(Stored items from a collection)
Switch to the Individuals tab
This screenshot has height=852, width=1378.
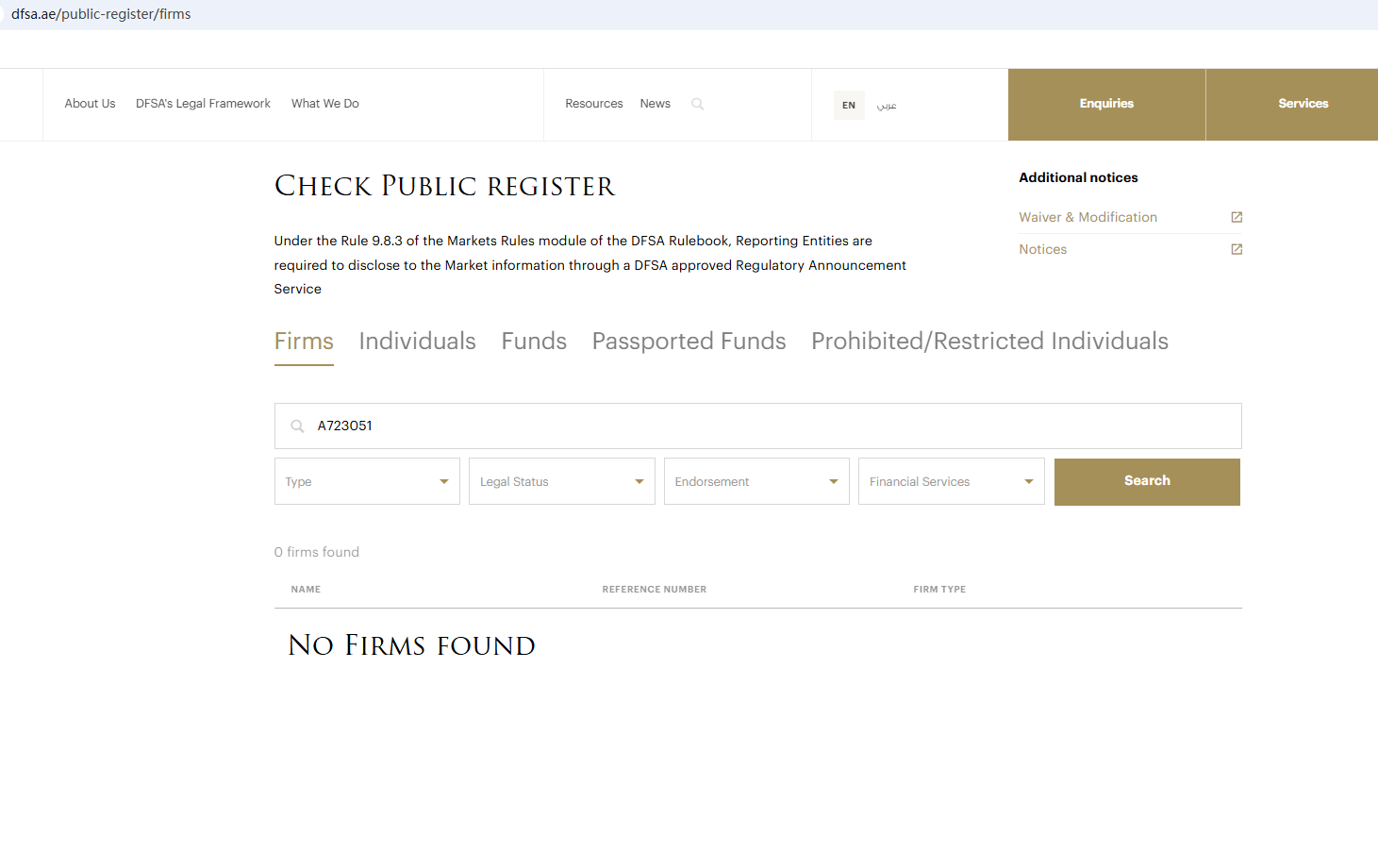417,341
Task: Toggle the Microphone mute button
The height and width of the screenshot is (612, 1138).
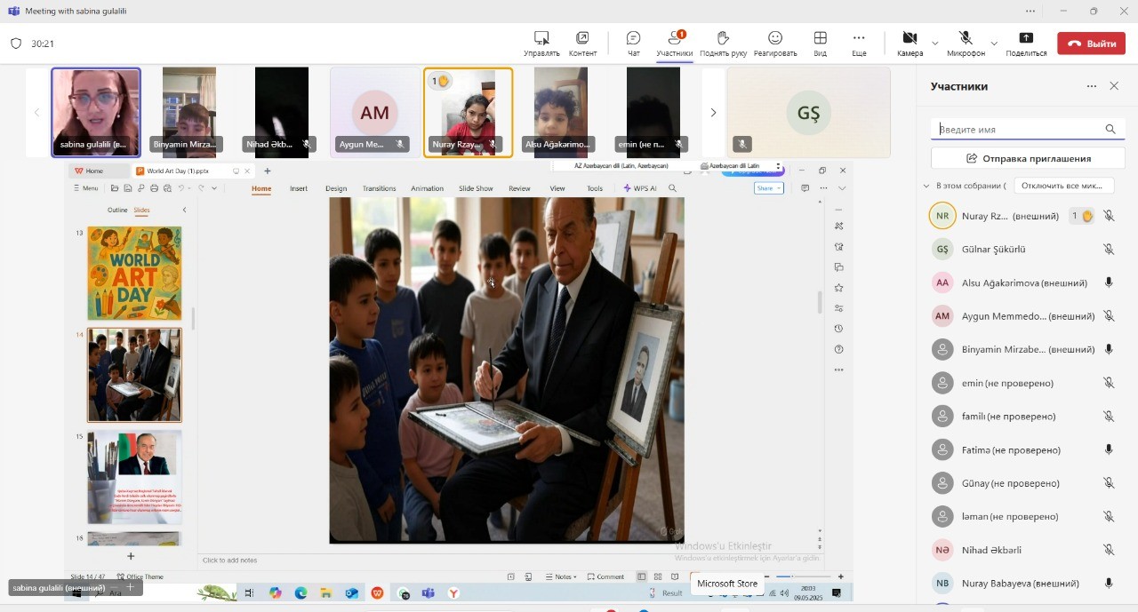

→ Problem description
Leave the pictures out, then print every entry exactly as it reads.

→ The answer
Switch to the Individuals tab
This screenshot has height=852, width=1378.
417,341
Task: Toggle the Microphone mute button
The height and width of the screenshot is (612, 1138).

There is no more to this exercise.